Lösung: Ich mache erst mal eine Woche Urlaub. Ich lese einen Stapel Bücher. Es hilft. Entweder gegen Jammern auf hohem Niveau oder es bringt neuen stilistischen Einfluss. Bäm!


* Ein wichtiger Ratschlag aus dem Text, zu dem dieser Link führt: „Artikel bei der Zeitung sollen aber nicht wie Beethoven sein, sondern wie die Backstreet Boys – viele kurze Sätze – bam, bam, bam.“

Montag, 10. Oktober 2016

Lügen pressen statt Manic Monday

Es ist Montag. Ich sitze satt und zufrieden an meinem Laptop. Ich habe gebackenen Kürbis gegessen, mir die dritte Tasse Tee gemacht. Ich habe einen Tisch in der Stammkneipe reserviert. Ich habe die Wäsche erledigt. Ich habe anschließend mit einem Maschinenpfleger die Türdichtung der Waschmaschine abgerieben und ein Pflegeprogramm mit Entkalker durchlaufen lassen. Ich habe eine Tüte für die Altkleidersammlung gebündelt. Ich habe darüber nachgedacht, die Fenster zu putzen. Ich habe einen wunderbaren und wahren Beitrag über Lokaljournalismus im Internet gefunden.

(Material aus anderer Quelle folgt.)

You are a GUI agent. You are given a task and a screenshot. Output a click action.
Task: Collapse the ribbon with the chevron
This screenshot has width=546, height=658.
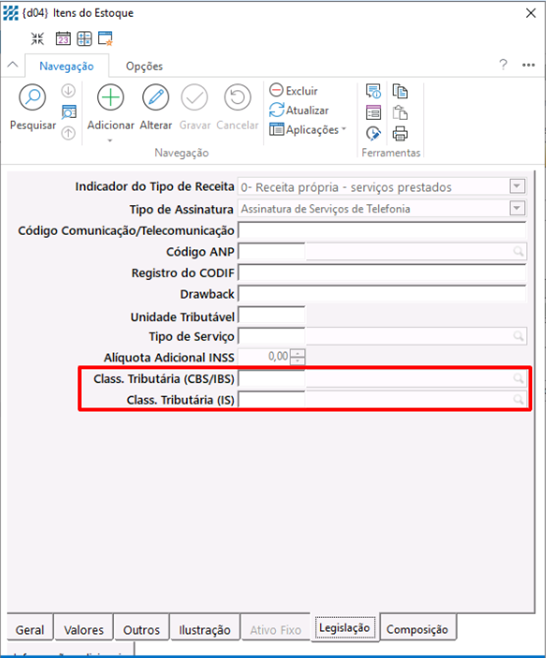click(x=13, y=65)
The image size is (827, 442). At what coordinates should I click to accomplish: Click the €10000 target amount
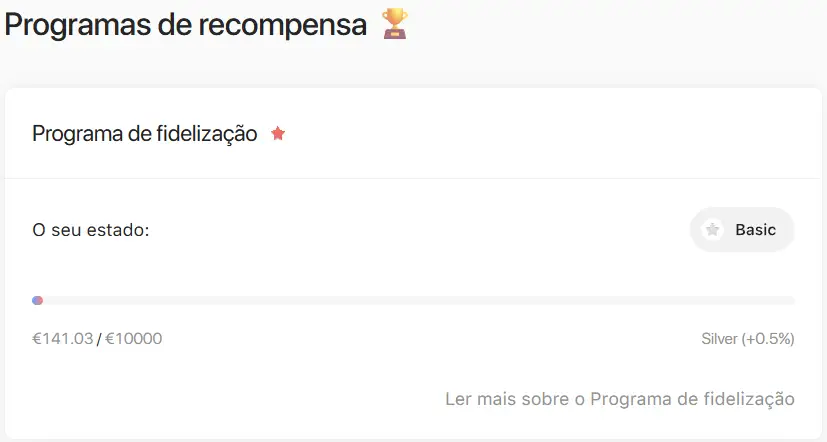click(133, 339)
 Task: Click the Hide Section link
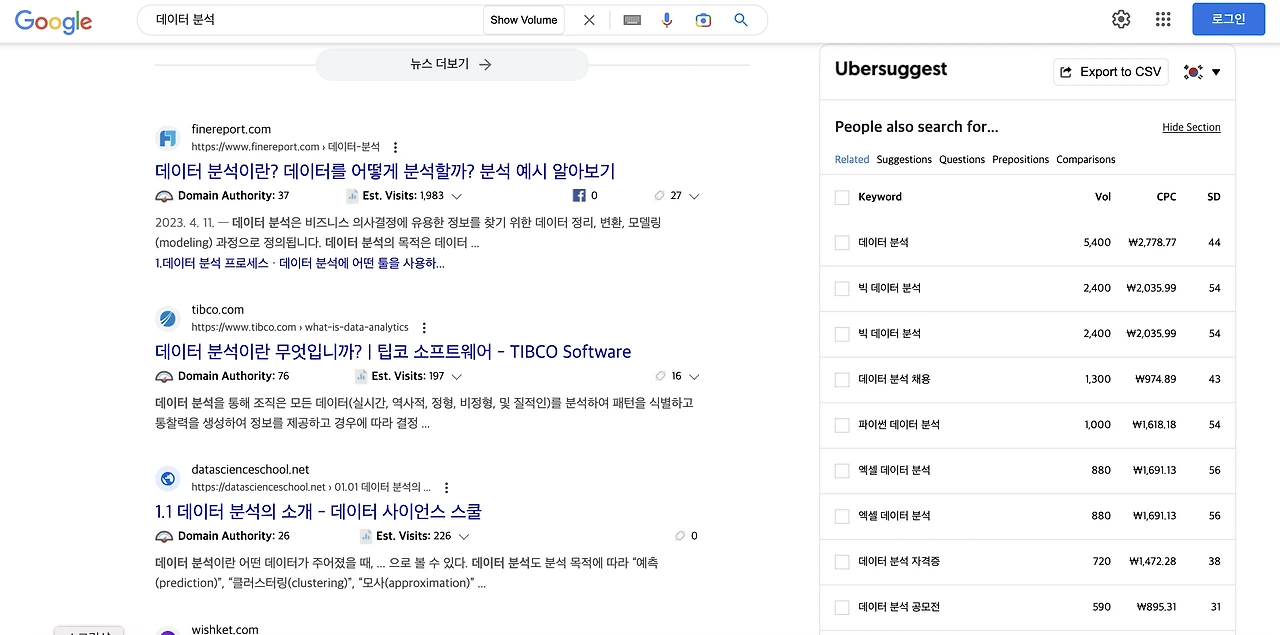(1191, 127)
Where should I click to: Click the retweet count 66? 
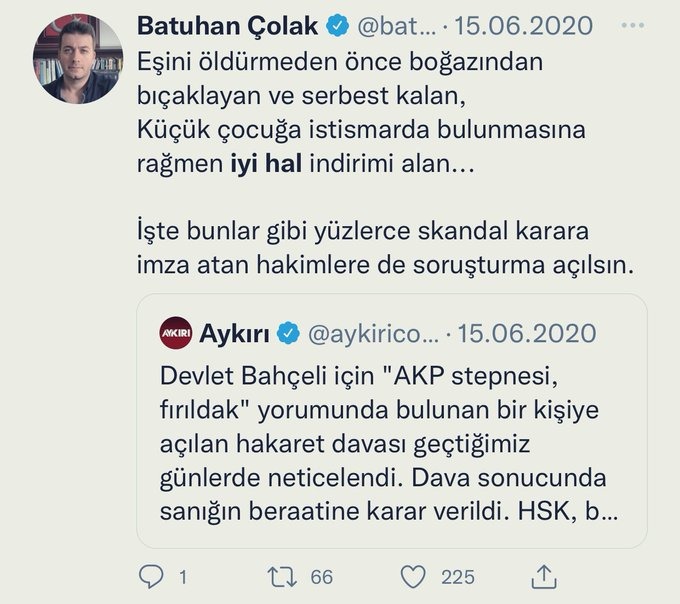coord(322,576)
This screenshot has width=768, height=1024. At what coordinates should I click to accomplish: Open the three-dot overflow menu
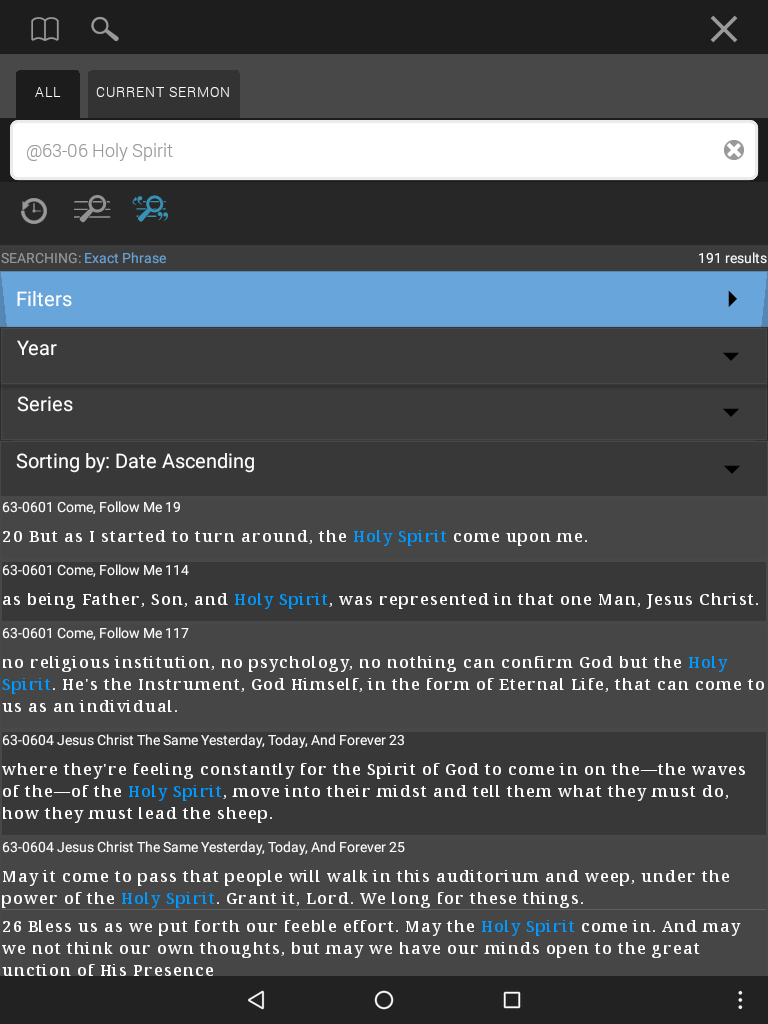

Für mich hat das Nachrichtenwert. Heute ist nämlich Montag. Ich bin ein faules Stück. Ich bin ein Schwänzer. Ich bin ein Lügner. Ich könnte Foodblogger werden, hier deutlich zu erkennen:


War lecker. Doch zurück zum Thema. Montags läuft das eigentlich so: Ich arbeite vormittags für die Lokalredaktion und verfasse je nach redaktioneller Planung zwischen 30 und 300 Zeilen. Ich schiebe meine Recherchen an und vereinbare Termine. Ich arbeite vor und lege schon mal einen Artikel auf Halde. Man weiß ja nie. Ich konferiere mit den Kollegen der Lokalredaktion, die inzwischen zum großen Teil drauf eingestellt sind, dass ich ab spätestens eins nicht mehr zur Verfügung stehe. Es wird zwölf. Ich esse einen Happen in der Redaktion. Ich verabschiede mich. Ich gehe zu mir nach Hause, hole das Auto aus dem Hof und fahre in die Boomtown, wo ich der Layoutgehilfe eines Anzeigenblatts bin.

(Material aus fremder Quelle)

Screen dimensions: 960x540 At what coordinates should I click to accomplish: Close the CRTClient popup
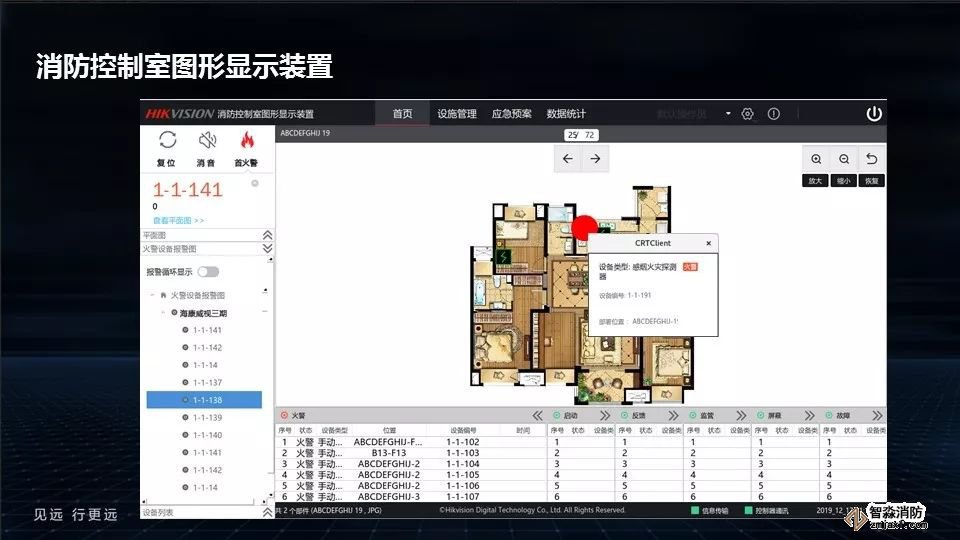709,243
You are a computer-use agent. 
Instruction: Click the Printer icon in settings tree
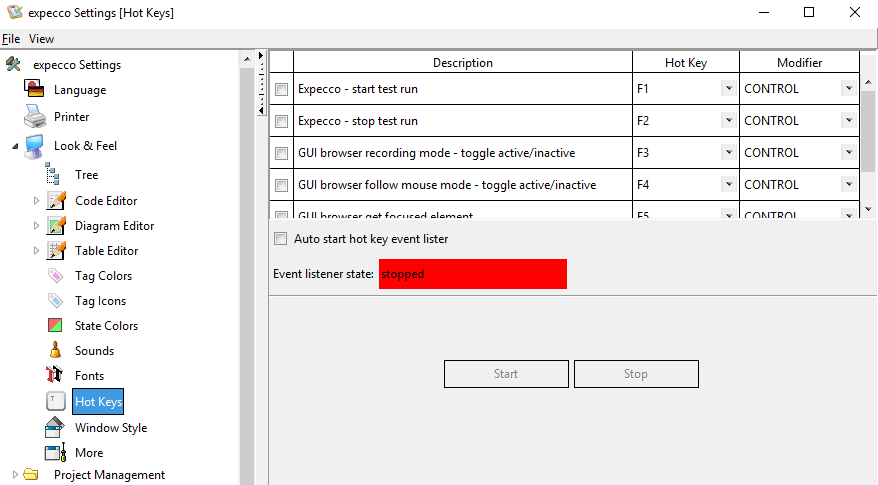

Ich beschreibe das gerne so: Ich baue Fotos und Texte um Anzeigen herum, zwischen Anzeigen hindurch, unter Anzeigen hinweg, über Anzeigen drüber, links neben Anzeigen, rechts neben Anzeigen. Klingt anspruchslos? Is es aber nich! Seit drei Jahren geht das jetzt so. "Manic Monday", immer wieder. Früher bin ich erst nachmittags gegen fünf beim Layout angetreten, saß dann bis zehn dort. Inzwischen hetze ich mich lieber am Vormittag ein bisschen ab und bin dafür abends eher daheim. Außerdem tagt an einem der Montage der Rat der Gemeinde, für die ich zuständig bin - und die Sitzung beginnt immer 19.30 Uhr.

Och nö


Kurz vor zwölf erreichte mich die Nachricht der Kollegen vom Anzeigenblatt, dass meine Hilfe heute nicht nötig ist. Sofort schoss mir durch den Kopf, dass ich damit Geld verliere und ob das jetzt häufiger passieren könnte - man wird ja immer gleich so panisch wegen Medienkrise, weniger Anzeigen, weniger Blattumfang und so. Dann kam mir in den Sinn, dass ich jetzt den Kollegen in der Lokalredaktion eigentlich sagen könnte, dass ich nachmittags zur Verfügung stehe. Wenig später verdrängte ein großes "och nö" diesen netten Gedanken wieder. Ich habe noch einen Happen gegessen. Ich habe mich verabschiedet. Ich bin nach Hause gegangen. Ich habe nicht gesagt, ich würde jetzt layouten fahren. Ich habe nur "Tschüssi" gesagt. Technisch gesehen also keine Lüge. Nur so ein klitzekleines Verschweigen.

Ich habe erstmal Mittagsschlaf gemacht. Mittagsschlaf fetzt. Ich habe eine Menge verrückter Sachen mit meiner Waschmaschine angestellt - so ein Flusensieb ist recht interessant, wenn man es drei Jahre lang nicht gereinigt hat. Und vielleicht kann mir jemand Wolle spinnen aus dem, was sich darin fand. Und ich könnte an irgendeinem anderen Montag lernen, mir daraus einen Pullover zu stricken. Vielleicht auch ein Strickkleid. So eins bis runter zum Knöchel. Und mit Rollkragen.

Und ich habe mich heute wie mit 16 gefühlt. Da sollten wir zum Sportfest im Freibad acht Bahnen schwimmen. Ich habe angegeben, ich würde gerade menstruieren und könne daher nicht ins Wasser. Die Benutzung von Tampons würde ich ablehnen, fiel ich dem Lehrer noch ins Wort. Dann habe ich mich an den Beckenrand gesetzt, die Beine baumeln lassen und was gelesen. Wenn der Sportlehrer guckte, hielt ich mir den Bauch und guckte wie Alice Schwarzer. Zum Glück konnte heute keiner meiner Kollegen nach mir sehen. Ich weiß nicht, wie man Layouten vortäuscht.